Refleksi dan Proyeksi Pemberantasan Korupsi Tahun Mendatang
Kolom

Refleksi dan Proyeksi Pemberantasan Korupsi Tahun Mendatang

Refleksi dan proyeksi permasalahan dalam tulisan ini mestinya dijawab dengan langkah pembenahan yang konkret oleh pemerintah dan DPR.

Bacaan 4 Menit
Kurnia Ramadhana. Foto: Istimewa
Kurnia Ramadhana. Foto: Istimewa

Tidak sulit rasanya untuk sampai pada kesimpulan bahwa agenda pemberantasan korupsi kian suram selama tahun 2022. Bagaimana tidak, mulai dari aspek penegak hukum, penegakan hukum, hingga aturan hukum dipenuhi dengan problematika yang tak kunjung usai.

Pangkal persoalannya sudah barang tentu mengarah pada rendahnya komitmen politik dari pemerintah maupun DPR untuk membenahi permasalahan tersebut. Maka dari itu, tulisan ini mencoba mengurai bagaimana disorientasi pemberantasan korupsi terjadi, sekaligus memproyeksikan permasalahan tahun 2023 mendatang. 

Satu hal yang paling tampak selama satu tahun terakhir adalah mandeknya reformasi struktur hukum.
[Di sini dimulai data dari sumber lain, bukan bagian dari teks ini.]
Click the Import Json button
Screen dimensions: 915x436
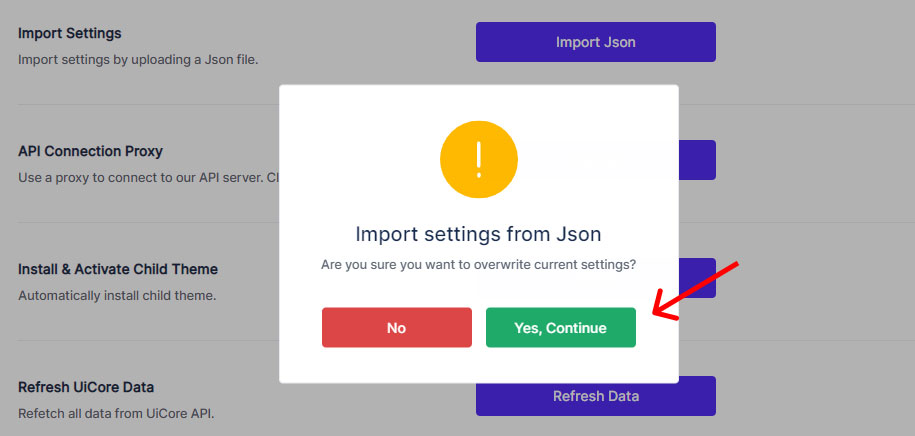[595, 42]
Lebih dari itu, Presiden selaku atasan administratif aparat penegak hukum telah gagal menuangkan gagasan konkret perbaikan atas maraknya praktik penyimpangan.

Baca juga:

Sebagaimana diketahui, terbongkarnya “Kotak Pandora Korps Bhayangkara” praktis silih berganti mewarnai jagat pemberitaan. Mulai dari mempekerjakan kembali mantan terpidana korupsi AKBP R Brotoseno, pembunuhan berencana nan keji Ferdy Sambo, penangkapan Teddy Minahasa, hingga pembantaian massal di Stadion Kanjuruhan. Belum lagi ditambah gaya hidup hedonisme yang kerap dipertontonkan anggota kepolisian. 

Momentum perbaikan Polri sebenarnya sudah sempat diperlihatkan oleh Presiden dengan mengundang ratusan perwira tinggi ke Istana Negara beberapa bulan lalu. Namun, instruksi yang dikeluarkan oleh Presiden terkesan normatif, seolah permasalahan di tubuh Polri dianggap sederhana. Padahal, secara struktural dan kultural, perombakan habis-habisan mutlak harus dilakukan oleh Kapolri, tentu dengan dukungan politik dari Presiden. Sebab, bagaimanapun, realita permasalahan di Korps Bhayangkara tidak mudah diselesaikan jika hanya mengandalkan Kapolri seorang. 

Begitu pula terjadi pada aparat penegak hukum lain, Kejaksaan Agung dan Komisi Pemberantasan Korupsi (KPK). Bagaimana tidak, Kejaksaan misalnya, belakangan waktu terakhir banyak mengusut perkara korupsi besar, seperti skandal Jiwasraya dan Asabri. Namun, penanganan kejahatan tersebut menyisakan satu pertanyaan dalam benak masyarakat, yakni, sudah berapa pemulihan kerugian keuangan negara yang disetor Kejaksaan ke kas negara? Isu ini penting untuk diangkat, mengingat Presiden selalu menitikberatkan pemberantasan korupsi ke arah pemulihan ekonomi. Tak cukup itu, rencana untuk memberikan ampunan bagi pelaku kejahatan korupsi dengan mengusung kebijakan restorative justice pun juga diwarnai kritik tajam dari masyarakat.